Esse efeito de ecossistema explica por que a receita pode aumentar mesmo quando um único produto parece "maduro". Você não precisa de uma nova invenção — precisa manter todo o sistema atraente e, em seguida, monetizar várias camadas.
A IA é uma nova camada.
Pode:
- Aumentar o envolvimento (as pessoas fazem mais perguntas),
- Aumentar a retenção (os recursos parecem mais úteis),
- e criar novos níveis premium (raciocínio avançado, agentes, complementos empresariais).
Mas a IA também pode comprimir a web aberta ao responder diretamente, o que acarreta os seguintes riscos:
- alienando as editoras,
- aumento do escrutínio regulatório,
- e criando uma nova classe de conflitos entre “distribuição e conteúdo”.
Portanto, o crescimento da Alphabet não é "gratuito". Ele vem acompanhado de mais responsabilidades e mais atritos.
De onde provavelmente virá o próximo crescimento (e o que poderia impedi-lo)
Com base no que foi destacado na cobertura e nas próprias mensagens do Google sobre o Gemini 3, alguns caminhos se destacam.
1) IA integrada aos fluxos de trabalho (e não apenas ao chat)
O valor da IA a longo prazo não está em um aplicativo de bate-papo. Está na IA realizando trabalhos úteis silenciosamente em nosso interior:
- Pesquisa (respostas interativas, comparações, assistência de compras),
- Gmail/Documentos (resumos, rascunhos, organização),
- Android (assistência e automação no dispositivo),
- e Nuvem (ferramentas para desenvolvedores e empresas).
2) Planos premium pelos quais as pessoas realmente pagam
A base de assinantes sugere que a Alphabet pode vender atualizações quando elas se traduzirem em alívio de problemas ou oferecerem valor claro.
Se os recursos de IA deixarem de ser novidade e se tornarem uma necessidade, os planos "AI Pro" / "Ultra" poderão fazer sentido — especialmente se forem integrados a serviços pelos quais as pessoas já pagam.
3) A nuvem como porta de entrada empresarial para a IA
As empresas geralmente se preocupam menos com qual modelo é o “melhor” e mais com:
- governança,
- segurança,
- residência de dados,
- conformidade,
- e preços previsíveis.
É por isso que a escalabilidade da nuvem é fundamental para a monetização da IA.

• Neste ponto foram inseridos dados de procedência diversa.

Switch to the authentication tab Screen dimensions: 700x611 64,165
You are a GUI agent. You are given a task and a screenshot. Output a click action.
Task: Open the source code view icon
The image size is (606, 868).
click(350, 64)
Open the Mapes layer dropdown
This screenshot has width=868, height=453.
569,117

O que poderia atrapalhar isso?
Os grandes riscos são igualmente claros:
- pressão regulatóriaO domínio da publicidade, a distribuição de aplicativos, o uso de dados e a segurança da IA são aspectos que merecem atenção especial.
- Reação negativa da editoraSe as respostas da IA reduzirem o tráfego de forma muito agressiva, o fluxo de conteúdo da web ficará sobrecarregado.
- surpresas na curva de custosSe os custos de computação da IA não caírem com rapidez suficiente, o crescimento poderá diluir as margens de lucro.
- Concorrência: especialmente em experiências de IA na nuvem e para o consumidor.
Resumindo
CruzamentoUS$ 400 bilhões em receita anualNão se trata apenas de um número flexível para a Alphabet; é uma prova de que o Google evoluiu para uma plataforma de negócios com múltiplos mecanismos, onde Busca, YouTube, Nuvem, assinaturas e IA se reforçam mutuamente.
A manchete é “US$ 400 bilhões”. A história mais interessante é o que a Alphabet está construindo para manter esse número crescendo: um mundo onde a Busca se torna mais interativa, o YouTube funciona tanto como um serviço de streaming quanto como um pacote de serviços, a Nuvem se torna o veículo de entrega de IA para empresas e o Gemini é integrado a tudo por meio da vantagem de distribuição do Google.